Apparently not happy with the lack of sanctions that have been issued under PEESA and the continuation of NS2’s construction, a group of Senators and Congressmen have recently proposed amendments to PEESA. Senate bill 3897 and House bill 7361 each propose to enhance and clarify PEESA through the PEESA Clarification Act. The two bills have minor differences in their language, but both seek to expand the type of activities requiring mandatory sanctions.
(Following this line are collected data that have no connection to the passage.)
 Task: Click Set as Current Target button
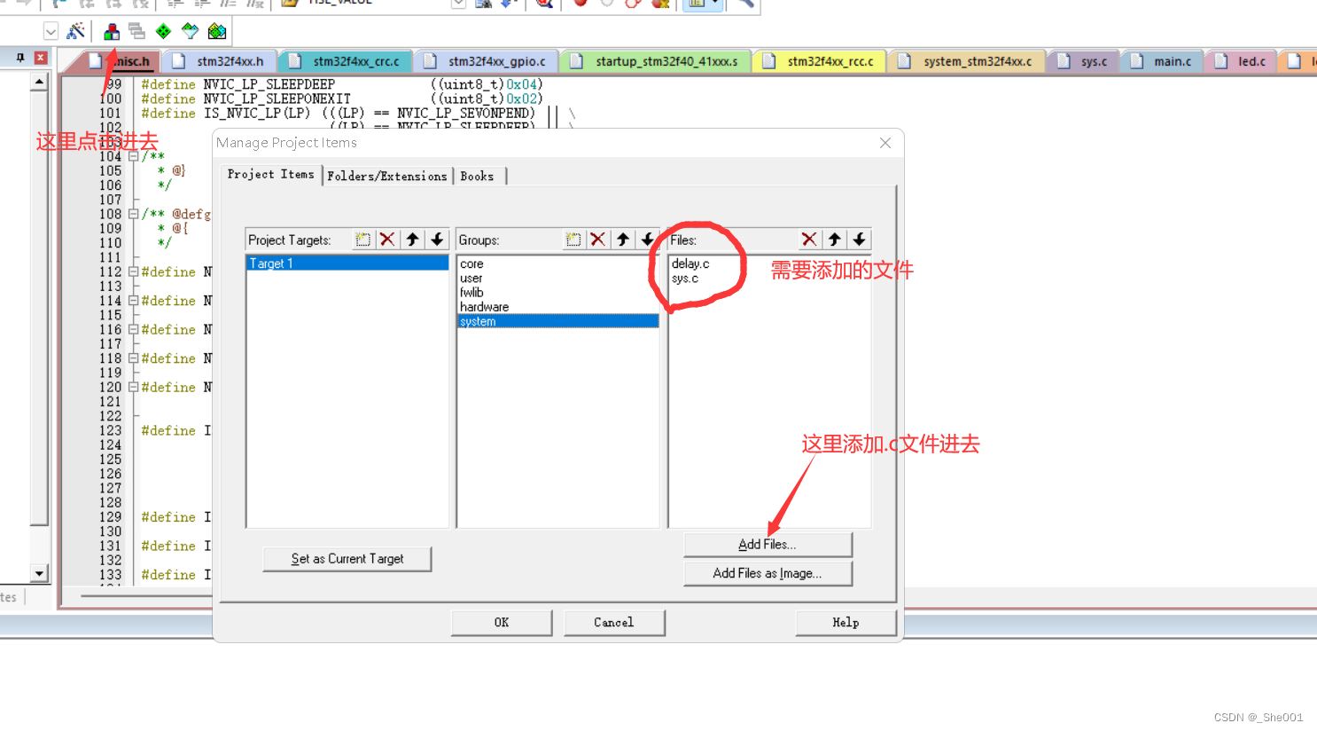point(347,559)
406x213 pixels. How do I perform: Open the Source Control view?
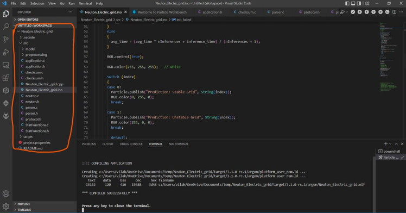[5, 39]
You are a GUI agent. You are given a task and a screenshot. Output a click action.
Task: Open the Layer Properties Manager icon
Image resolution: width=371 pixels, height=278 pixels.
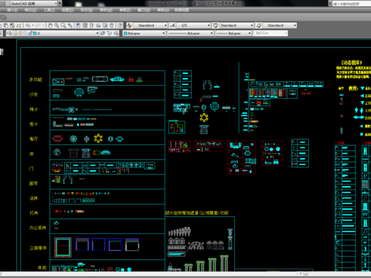click(x=9, y=33)
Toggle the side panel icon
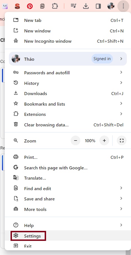The image size is (131, 255). coord(98,6)
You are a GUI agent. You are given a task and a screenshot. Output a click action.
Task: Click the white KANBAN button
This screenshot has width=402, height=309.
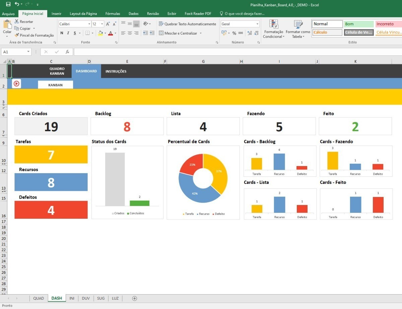55,85
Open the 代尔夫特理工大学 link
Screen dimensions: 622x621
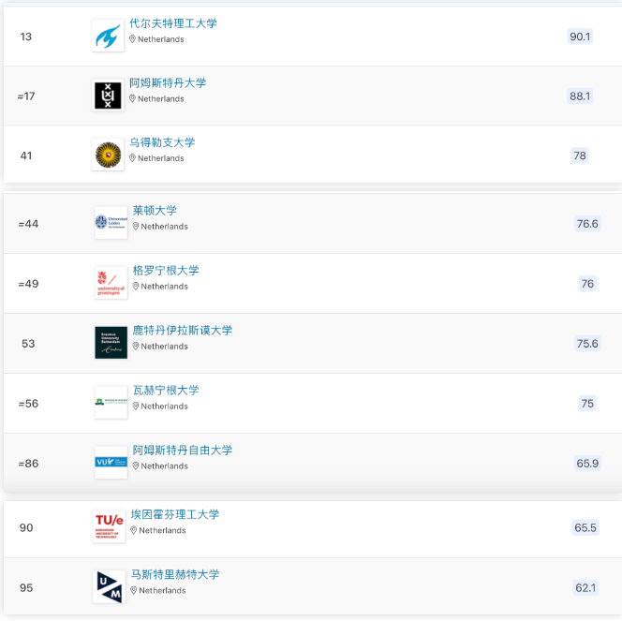pyautogui.click(x=172, y=23)
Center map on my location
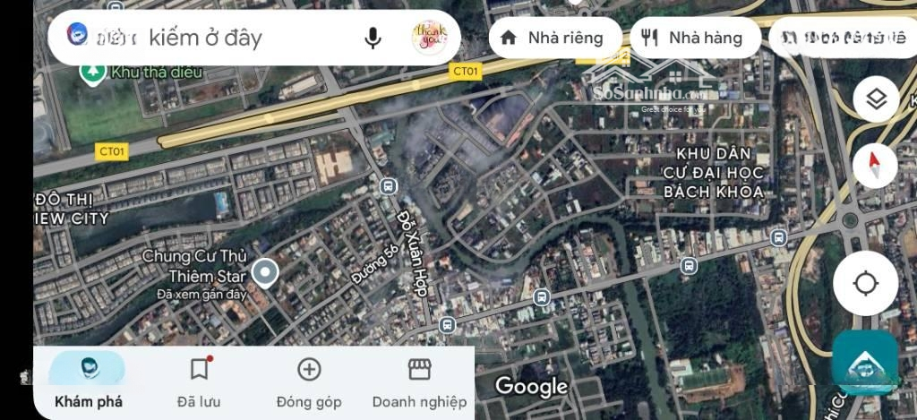 point(866,284)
In addition to the targeting of pipe-laying vessels, both bills expand PEESA to include vessels engaged in “pipe-laying activities.” Such activities are defined as those which facilitate pipe-laying such as “site preparation, trenching, surveying, placing rocks, stringing, bending, welding, coating, lowering of pipe, and backfilling.” Both bills also target those who sell, lease or provide such vessels or facilitate the sale, lease or provision of same, albeit the language in the two bills is slightly different on this aspect. Additionally, both bills propose a provision which would require sanctions against anyone providing underwriting services or insurance or reinsurance for the vessels described in PEESA, e.g., those engaged in pipe-laying or pipe-laying activities. In their current form, the bills do not include a due diligence exception for underwriters, insurers, and / or reinsurers. Furthermore, unlike CAATSA (discussed above), PEESA Clarification does not contain a monetary threshold for the imposition of sanctions.

The two bills have bipartisan support among Republicans and Democrats and across the two houses of Congress, but they are still making their way through the respective Senate and House committees. Thus, it is not certain if or when the bills might be reconciled and passed by Congress for presentation to the President for signature. If passed, PEESA Clarification could have significant impacts on non-U.S. vessel owners and operators and their insurers.  Among other things, if a vessel is identified in one of the reports to Congress as engaging in “pipe-laying” activities, then the insurer of that vessel may also be identified in the report. Once a company is identified in the report, sanctions are technically mandated under the express language of PEESA Clarification although it remains to be seen how such provisions will ultimately be implemented if PEESA Clarification is enacted.

Ramifications on Club cover

Members are reminded that there shall be no cover for any vessels involved in activities that are either unlawful and / or put the Club at risk of breaching sanctions. In view of the direct sanctions threat posed to insurers by CAATSA and PEESA, there will be no Club cover for any activity involving or related to the Nord Stream 2 or Turk Steam construction projects.

All Members are therefore strongly urged to assess and mitigate the risks of entering into contracts on the Nord Stream 2 or Turk Steam construction projects and exercise the fullest possible due diligence to avoid exposure to sanctions or enforcement actions.

Conclusion

Considering the foregoing, the more immediate concern for non-U.S. ship owners, insurers and the like is CAATSA’s Section 232. The U.S. State Department made clear on 15 July 2020, that it will now apply Section 232 to NS2 and TurkStream. As such, those owning or operating vessels that are used in connection with NS2 or TurkStream or those providing services to such vessels should consider whether their activities might trigger an application of Section 232’s sanction provisions.

Additionally, it is important to monitor the developments surrounding PEESA Clarification given the mandatory and enhanced nature of the sanctions envisioned by the proposed amendments.

All Clubs in the International Group have issued a similarly worded circular.